• Request: Pull every line from the records below and reproduce each one unchanged, in the same order.

(Data listing)
>>>>
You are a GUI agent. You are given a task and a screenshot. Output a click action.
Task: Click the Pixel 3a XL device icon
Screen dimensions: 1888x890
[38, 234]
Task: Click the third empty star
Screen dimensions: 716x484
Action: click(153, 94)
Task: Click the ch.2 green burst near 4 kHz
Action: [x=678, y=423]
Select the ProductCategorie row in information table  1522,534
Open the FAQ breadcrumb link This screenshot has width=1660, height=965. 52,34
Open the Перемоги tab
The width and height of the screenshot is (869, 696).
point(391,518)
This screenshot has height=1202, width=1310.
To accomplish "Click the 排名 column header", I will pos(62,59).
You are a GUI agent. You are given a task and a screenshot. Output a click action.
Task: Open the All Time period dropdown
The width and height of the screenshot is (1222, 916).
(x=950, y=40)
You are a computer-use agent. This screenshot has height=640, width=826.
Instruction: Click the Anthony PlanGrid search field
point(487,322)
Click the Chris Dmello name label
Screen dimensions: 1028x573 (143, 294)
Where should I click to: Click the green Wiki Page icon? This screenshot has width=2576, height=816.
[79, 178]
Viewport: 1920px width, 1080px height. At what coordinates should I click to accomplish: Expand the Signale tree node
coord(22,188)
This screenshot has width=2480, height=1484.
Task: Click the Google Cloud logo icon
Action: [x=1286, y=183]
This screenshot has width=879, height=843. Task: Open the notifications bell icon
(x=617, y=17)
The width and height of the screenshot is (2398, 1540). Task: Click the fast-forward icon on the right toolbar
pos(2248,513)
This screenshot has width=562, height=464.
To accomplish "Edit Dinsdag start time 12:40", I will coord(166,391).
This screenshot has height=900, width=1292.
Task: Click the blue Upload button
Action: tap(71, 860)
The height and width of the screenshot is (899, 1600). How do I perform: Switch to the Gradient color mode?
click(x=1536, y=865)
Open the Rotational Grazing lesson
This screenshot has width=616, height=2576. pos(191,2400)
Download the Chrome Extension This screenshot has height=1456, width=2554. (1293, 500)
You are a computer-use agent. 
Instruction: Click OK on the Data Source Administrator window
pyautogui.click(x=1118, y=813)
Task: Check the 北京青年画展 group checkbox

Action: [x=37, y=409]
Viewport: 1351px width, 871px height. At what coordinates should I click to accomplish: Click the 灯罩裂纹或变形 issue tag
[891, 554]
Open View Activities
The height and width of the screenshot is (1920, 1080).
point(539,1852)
<<<<
• Written answer:
You are a GUI agent. You are given a task and a screenshot. Output a click action.
Task: Click the Pixel 3a XL device icon
Screen dimensions: 1888x890
[38, 234]
Task: Click the third empty star
Screen dimensions: 716x484
Action: click(153, 94)
Task: Click the ch.2 green burst near 4 kHz
Action: [x=678, y=423]
Select the ProductCategorie row in information table  1522,534
Open the FAQ breadcrumb link This screenshot has width=1660, height=965. 52,34
Open the Перемоги tab
The width and height of the screenshot is (869, 696).
point(391,518)
This screenshot has height=1202, width=1310.
To accomplish "Click the 排名 column header", I will pos(62,59).
You are a GUI agent. You are given a task and a screenshot. Output a click action.
Task: Open the All Time period dropdown
The width and height of the screenshot is (1222, 916).
(x=950, y=40)
You are a computer-use agent. This screenshot has height=640, width=826.
Instruction: Click the Anthony PlanGrid search field
point(487,322)
Click the Chris Dmello name label
Screen dimensions: 1028x573 (143, 294)
Where should I click to: Click the green Wiki Page icon? This screenshot has width=2576, height=816.
[79, 178]
Viewport: 1920px width, 1080px height. At what coordinates should I click to accomplish: Expand the Signale tree node
coord(22,188)
This screenshot has width=2480, height=1484.
Task: Click the Google Cloud logo icon
Action: [x=1286, y=183]
This screenshot has width=879, height=843. Task: Open the notifications bell icon
(x=617, y=17)
The width and height of the screenshot is (2398, 1540). Task: Click the fast-forward icon on the right toolbar
pos(2248,513)
This screenshot has width=562, height=464.
To accomplish "Edit Dinsdag start time 12:40", I will coord(166,391).
This screenshot has height=900, width=1292.
Task: Click the blue Upload button
Action: tap(71, 860)
The height and width of the screenshot is (899, 1600). How do I perform: Switch to the Gradient color mode?
click(x=1536, y=865)
Open the Rotational Grazing lesson
This screenshot has width=616, height=2576. pos(191,2400)
Download the Chrome Extension This screenshot has height=1456, width=2554. (1293, 500)
You are a computer-use agent. 
Instruction: Click OK on the Data Source Administrator window
pyautogui.click(x=1118, y=813)
Task: Check the 北京青年画展 group checkbox

Action: [x=37, y=409]
Viewport: 1351px width, 871px height. At what coordinates should I click to accomplish: Click the 灯罩裂纹或变形 issue tag
[891, 554]
Open View Activities
The height and width of the screenshot is (1920, 1080).
point(539,1852)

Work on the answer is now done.